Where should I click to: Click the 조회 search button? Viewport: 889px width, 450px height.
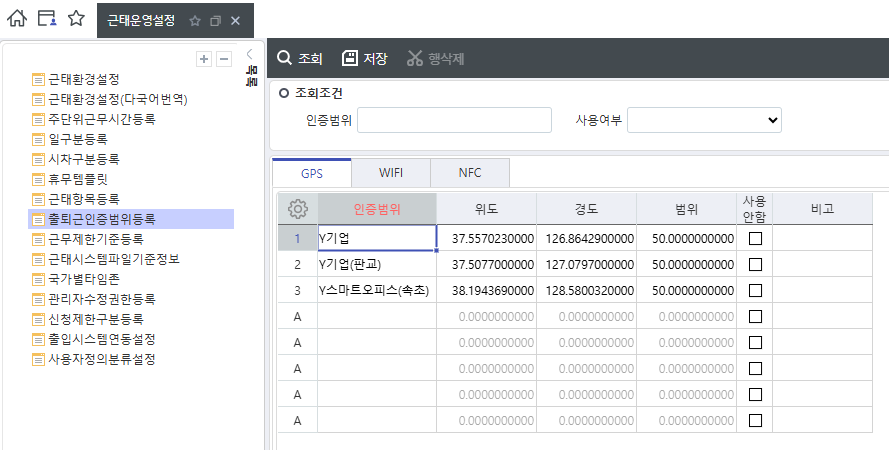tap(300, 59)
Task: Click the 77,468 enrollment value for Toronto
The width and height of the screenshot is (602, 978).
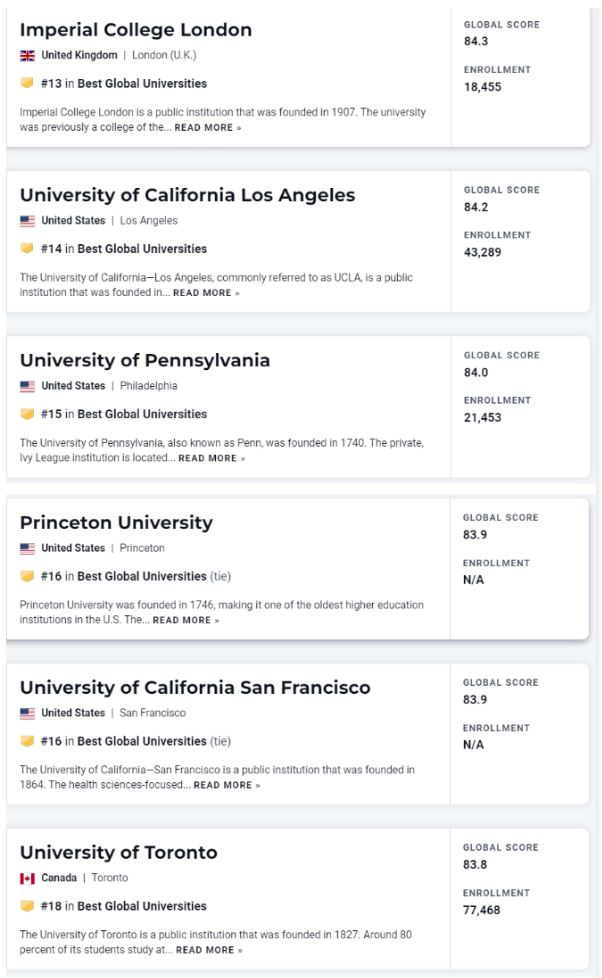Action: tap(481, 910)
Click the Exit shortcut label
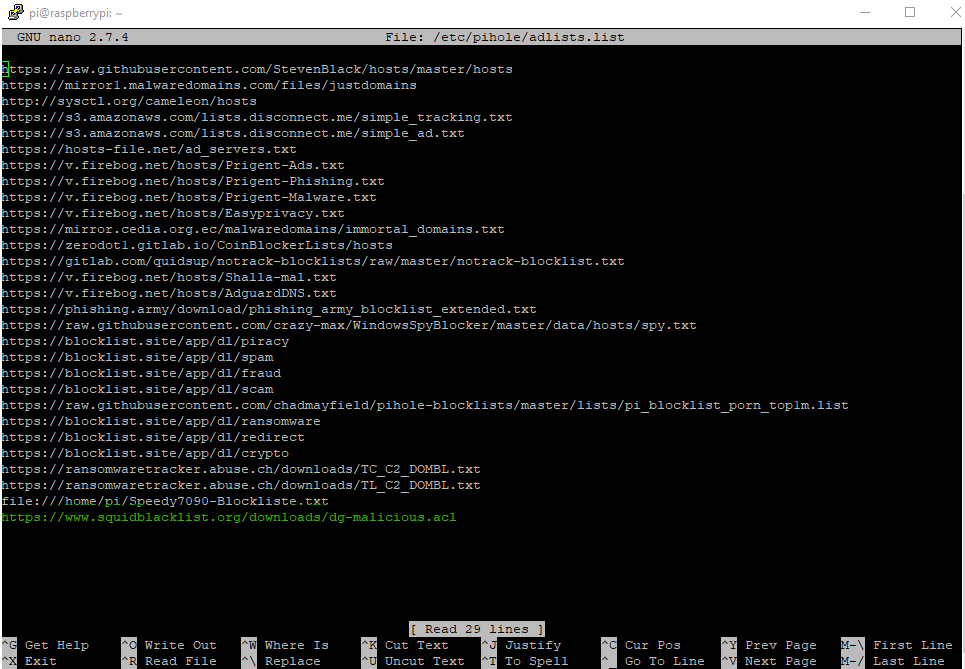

* * *

Without the pictures, print all of the records exactly.

## RESPONSE TO THIS EXERCISE
Where should I click to: Click the 조회 search button? Viewport: 889px width, 450px height.
tap(300, 59)
Task: Click the 77,468 enrollment value for Toronto
The width and height of the screenshot is (602, 978).
Action: tap(481, 910)
Click the Exit shortcut label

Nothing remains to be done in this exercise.